渡部:ただ、カメラを入れればいいというわけではありません。4Kで撮影するものとして、文化遺産や後世に残すべき価値のある古民家、その藁葺き屋根などを綺麗に撮るのなら、すごく意味もあるし、 「今そこにあるもの」なので撮影することが簡単なんです。でも、水深2,000m級の最深部に何が生息しているかも分からない、どうなっているかもわからない、そんな未知の世界にカメラを入れて、もし生き物がいたとしても、たまたま沈めたカメラの目の前に生き物が現れてくれるかというのは、相当胃が痛いものでした。
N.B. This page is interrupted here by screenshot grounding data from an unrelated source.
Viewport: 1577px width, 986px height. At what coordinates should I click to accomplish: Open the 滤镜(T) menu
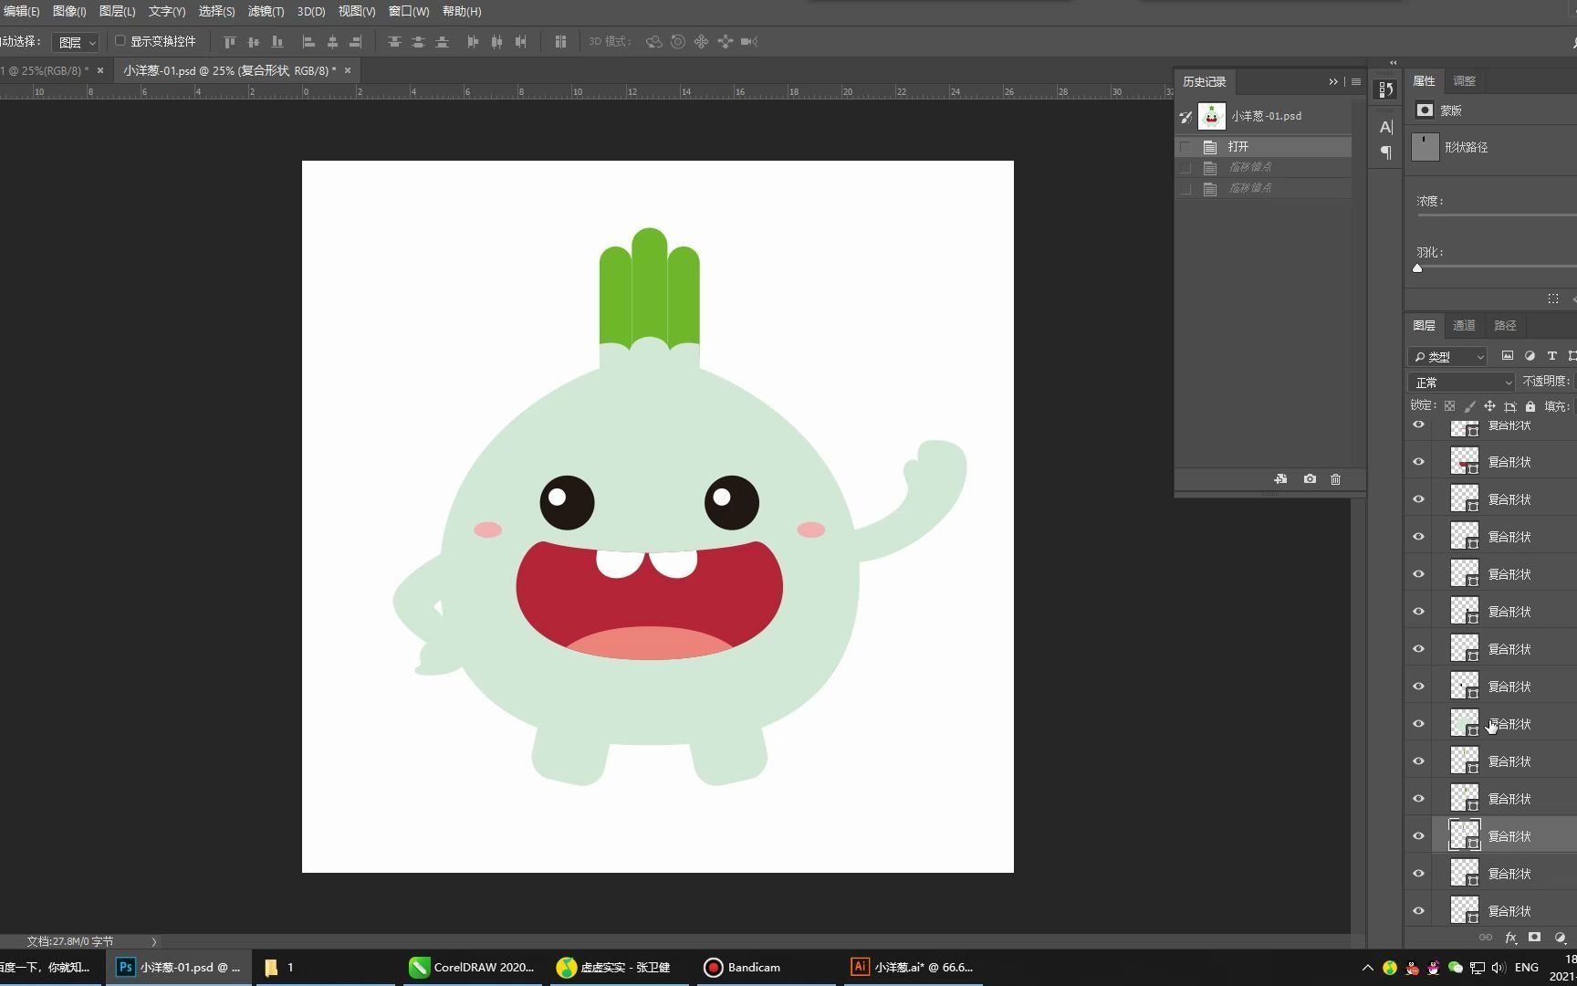(x=266, y=11)
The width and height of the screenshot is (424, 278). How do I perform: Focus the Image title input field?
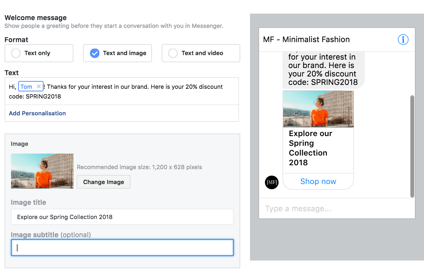click(122, 217)
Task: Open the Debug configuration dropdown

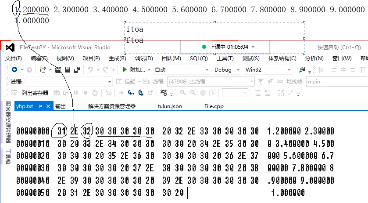Action: (x=237, y=69)
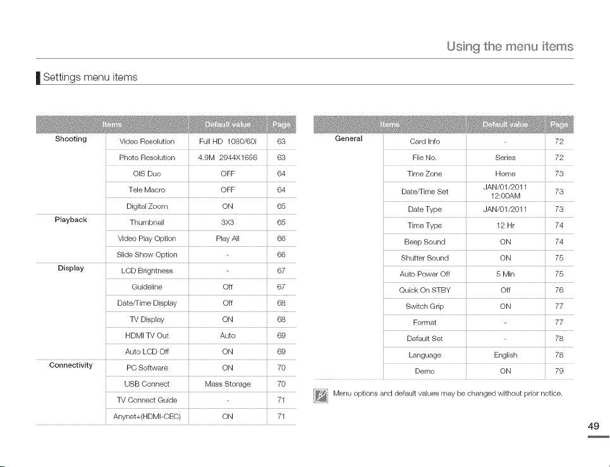
Task: Select the HDMI TV Out item
Action: coord(147,335)
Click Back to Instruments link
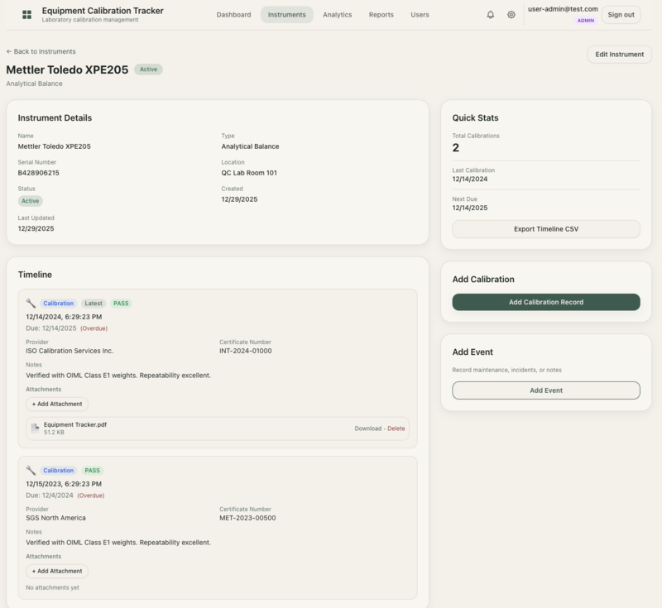This screenshot has height=608, width=662. [x=41, y=51]
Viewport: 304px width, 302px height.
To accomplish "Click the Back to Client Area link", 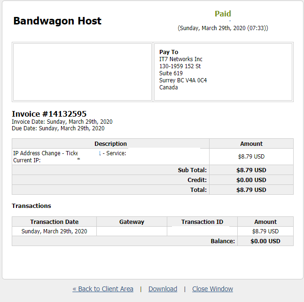I will pyautogui.click(x=103, y=289).
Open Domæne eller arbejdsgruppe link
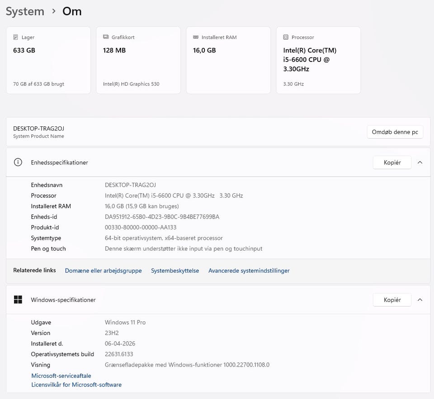Screen dimensions: 434x399 tap(103, 271)
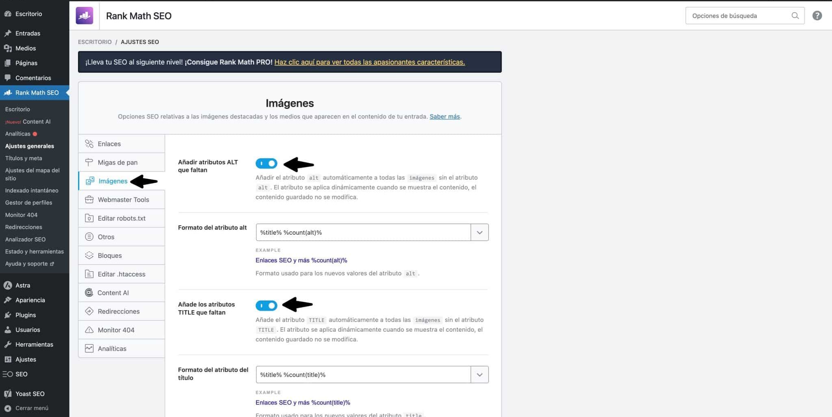Turn off the TITLE attributes toggle
832x417 pixels.
[x=267, y=305]
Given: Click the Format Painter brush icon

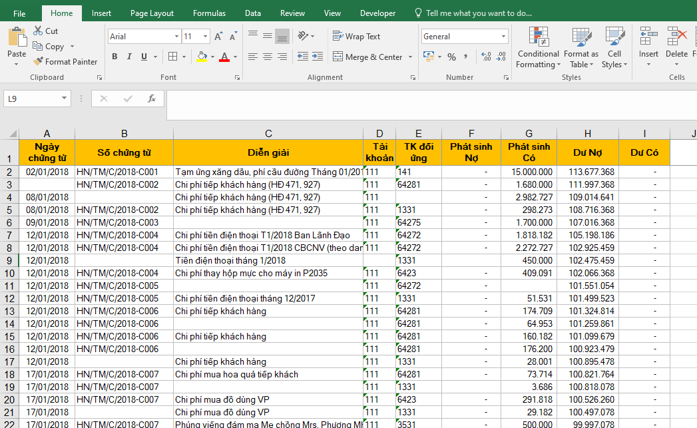Looking at the screenshot, I should click(x=39, y=62).
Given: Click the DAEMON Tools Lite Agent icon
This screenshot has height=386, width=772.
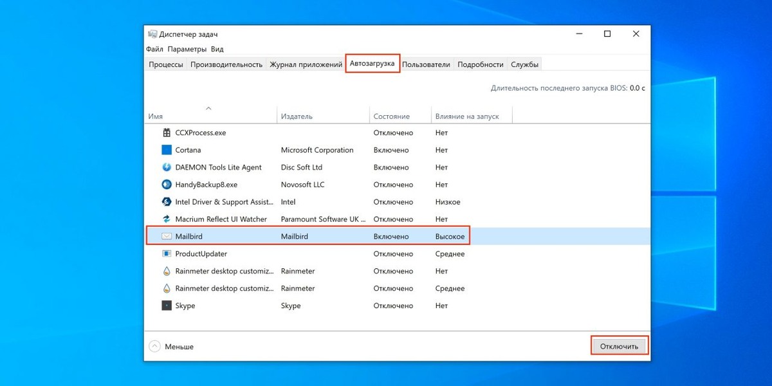Looking at the screenshot, I should click(166, 167).
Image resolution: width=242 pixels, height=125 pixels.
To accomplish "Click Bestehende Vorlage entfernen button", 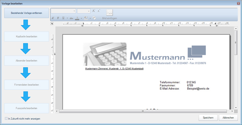I will pos(26,13).
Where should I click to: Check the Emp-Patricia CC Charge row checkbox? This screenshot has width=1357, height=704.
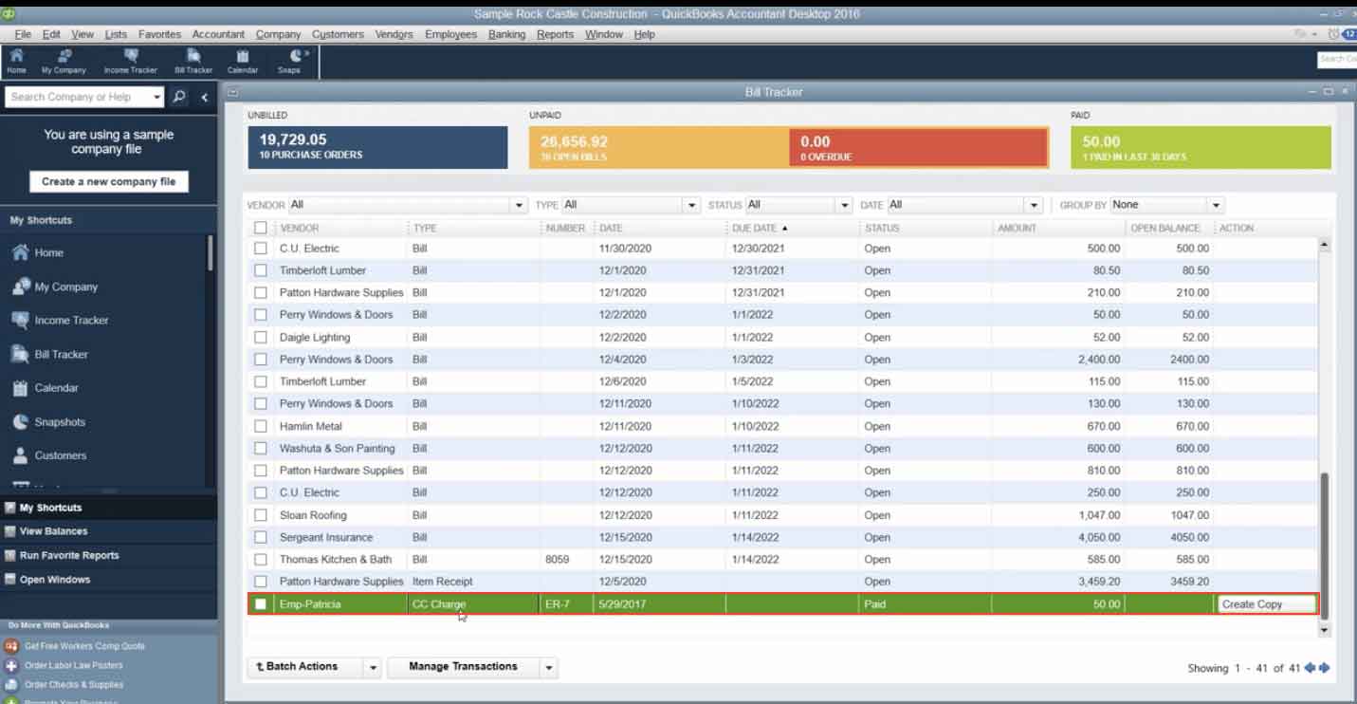pos(261,603)
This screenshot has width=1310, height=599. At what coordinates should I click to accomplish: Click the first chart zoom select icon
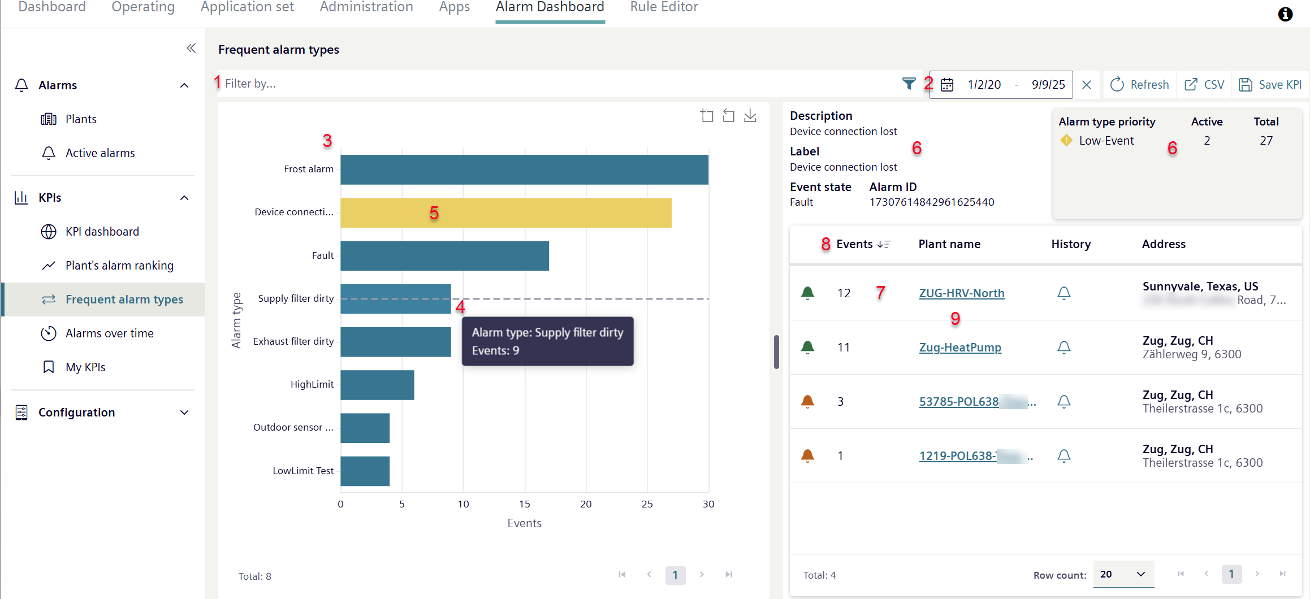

前田:つまり、最深部に4Kカメラを入れるだけでなく、番組として成り立たせるものにする必要があったということですね。それが勝利条件だったと。プ譜では、勝利条件を果たすための「あるべき状態」のことを「中間目的」と呼ぶのですが、今回の勝利条件を果たすために、どのような「あるべき状態」をつくりだす必要があったでしょうか?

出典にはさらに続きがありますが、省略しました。